Crawl a site and create a sitemap.
To install the project:
npm install
To deploy the project locally, open two shells. In one:
./mvnw
In the other:
npm start
To build the final jar and optimize the crawler application for production, run:
./mvnw -Pprod clean verify
This will concatenate and minify the client CSS and JavaScript files. It will also modify index.html so it references these new files.
To ensure everything worked, run:
java -jar target/*.jar
Then navigate to http://localhost:8080 in your browser.
Back-end unit and integration tests:
./mvnw verify
Front-end unit tests:
npm test
Front-end e2e tests:
npm run e2e
To start a mysql database in a docker container:
docker-compose -f src/main/docker/mysql.yml up -d
To stop it and remove the container, run:
docker-compose -f src/main/docker/mysql.yml down
To fully dockerize the application and all the services that it depends on, first build a docker image of the app by running:
./mvnw -Pprod verify jib:dockerBuild
Then run:
docker-compose -f src/main/docker/app.yml up -d
The highest priority for next steps:
A. Make crawling async on the server and allow the client to poll the server for the completion of a crawl. To do this:
- Have the CrawlController POST endpoint assign a jobID based on unique username, a timestamp, and a randomly generated UUID. This method will return this jobID to the front-end. The jobID is put on a queue.
- Annotate
SitemapServiceImpl'scrawlSite()method withAsyncand make it return void. - Have Angular's
crawl-update-component.tsreceive the jobID once a crawl request is made. - If further requests are made from the same user within a configurable time limit (getting the user from the SecurityContext), do not allow this user to add another jobID to the queue.
- Otherwise, the user can poll the server for the existence of the jobID in the queue.
- Once the crawl is done, the polling will reveal that the jobID no longer exists in the queue. The front-end can then notify
the user that the job is done. An email can also be sent using the
MailServiceto the user's email, which is required at registration.
B. Create an AWS Adapter to persist csv files created during crawling. To do this:
- In addition to stats that can be simply persisted to the database, it is always nice to have cloud storage for convenient viewing of csv files and for quick access to data for any analytical needs.

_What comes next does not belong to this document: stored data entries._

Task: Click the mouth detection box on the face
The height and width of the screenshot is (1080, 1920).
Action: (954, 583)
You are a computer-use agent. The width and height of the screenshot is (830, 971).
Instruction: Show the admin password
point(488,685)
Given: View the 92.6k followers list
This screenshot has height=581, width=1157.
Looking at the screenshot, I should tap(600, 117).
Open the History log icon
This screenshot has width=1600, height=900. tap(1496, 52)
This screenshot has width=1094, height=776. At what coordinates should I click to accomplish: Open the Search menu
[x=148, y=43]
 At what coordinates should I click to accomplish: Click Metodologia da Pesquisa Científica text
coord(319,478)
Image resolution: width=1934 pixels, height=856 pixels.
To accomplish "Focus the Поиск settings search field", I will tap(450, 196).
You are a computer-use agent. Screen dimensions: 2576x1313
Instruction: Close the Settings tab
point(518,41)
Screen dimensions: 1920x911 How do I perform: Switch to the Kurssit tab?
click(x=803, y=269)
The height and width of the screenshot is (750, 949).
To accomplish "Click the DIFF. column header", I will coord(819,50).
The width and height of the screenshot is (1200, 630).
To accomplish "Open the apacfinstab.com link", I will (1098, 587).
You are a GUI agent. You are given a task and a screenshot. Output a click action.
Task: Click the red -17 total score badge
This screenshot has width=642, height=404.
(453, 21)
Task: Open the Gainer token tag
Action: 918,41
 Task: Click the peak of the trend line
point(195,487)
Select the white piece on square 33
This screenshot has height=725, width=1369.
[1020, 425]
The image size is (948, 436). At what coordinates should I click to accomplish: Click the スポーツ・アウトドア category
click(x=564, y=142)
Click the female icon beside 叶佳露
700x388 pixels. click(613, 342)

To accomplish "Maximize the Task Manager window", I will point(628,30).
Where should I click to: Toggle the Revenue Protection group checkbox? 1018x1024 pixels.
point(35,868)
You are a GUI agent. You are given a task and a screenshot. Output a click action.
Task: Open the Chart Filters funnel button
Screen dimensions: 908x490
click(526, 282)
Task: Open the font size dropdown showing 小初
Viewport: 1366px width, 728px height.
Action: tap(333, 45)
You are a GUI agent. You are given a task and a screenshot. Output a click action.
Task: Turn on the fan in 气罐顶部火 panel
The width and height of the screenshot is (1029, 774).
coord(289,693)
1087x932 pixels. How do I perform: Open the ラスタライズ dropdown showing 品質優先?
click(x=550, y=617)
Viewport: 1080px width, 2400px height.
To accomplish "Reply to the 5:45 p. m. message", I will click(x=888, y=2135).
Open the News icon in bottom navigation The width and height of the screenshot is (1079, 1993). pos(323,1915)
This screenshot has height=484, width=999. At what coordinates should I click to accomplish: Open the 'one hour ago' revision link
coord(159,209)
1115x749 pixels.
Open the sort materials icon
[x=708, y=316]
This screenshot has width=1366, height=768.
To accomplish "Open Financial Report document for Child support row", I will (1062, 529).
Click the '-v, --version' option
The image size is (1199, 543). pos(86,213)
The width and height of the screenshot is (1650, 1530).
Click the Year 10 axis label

- AWS Adapter as injectable service + interface for s3Object.put, S3Object.delete, s3Object.get.
- Upon completion of a crawl, s3Object.put for the csv's of statistics.
- Then write to a meta data table the return of the s3Object.put. This is a path to where the csv is saved.
Java Spring boot, Angular, MySQL, Hibernate, Crawler4j, Angular CLI, Spring Initializr, JHipster.